Context graphs face a mirror-image version of this problem and are responses to the gap between training data and useful action. Skills bet on broadcast, graphs bet on depth, that the organization’s iceberg can be captured. They’re all about telling the machine what matters, with graphs turning this into a fidelity problem in a highly-specific, high-stakes environment. New facets arise here and a chicken-egg problem to unpack. Graphs have a cold-start problem. They’re only really as useful as the information contained therein. Without information, they are useless, a container to be filled, an interesting technical infrastructure piece. They rely on someone bootstrapping the substrate, on frictionless UX designed for people who haven’t been faced with having to build a sequence diagram of their work and deep intentionality in what is compressed and what actually lands in the graph.

Which incompleteness you can live with and how much latent structural truth must be externalized before an agent stops being theatrically useful and becomes trustworthy.

This is an old problem in new clothes.
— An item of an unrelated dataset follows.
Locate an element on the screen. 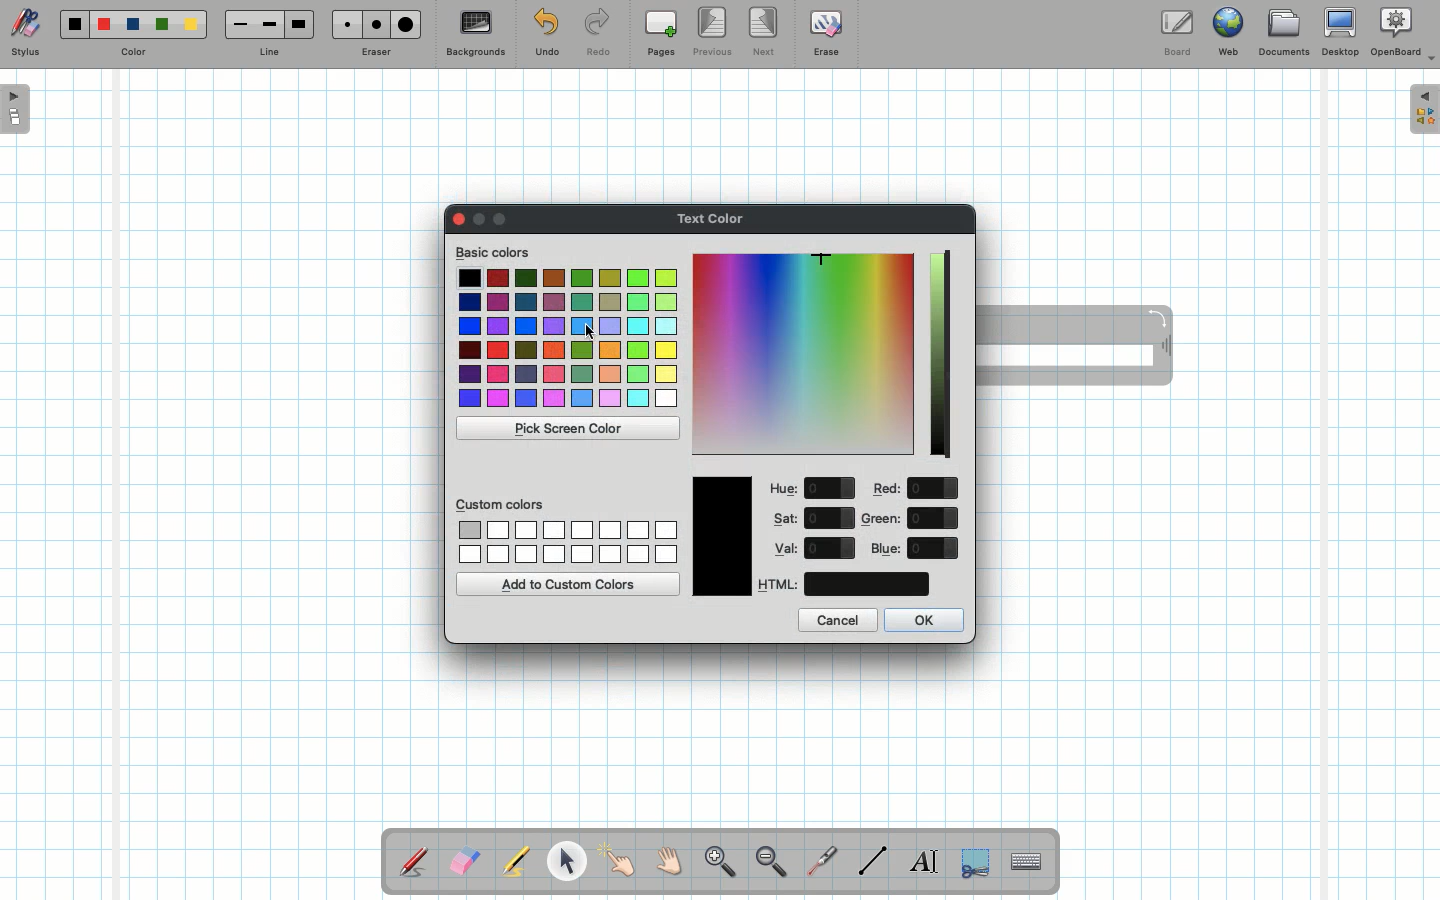  Rotate is located at coordinates (1157, 317).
Apprenticeship was precisely a thing because of the lossy nature of writing knowledge down. Cookbooks went from scorching, searing, browning to counting minutes, thermometers, scientific-sounding videos about Maillard reactions. More precise, each time, but never quite the act of cooking.

There’s a recursive (and kind of funny) flavor of this: if there are verticals or niches where the cost of the pain offsets the cost of populating the graph - that’s something the machine, as of now, will get infinitely close to but won’t quite be able to tell you.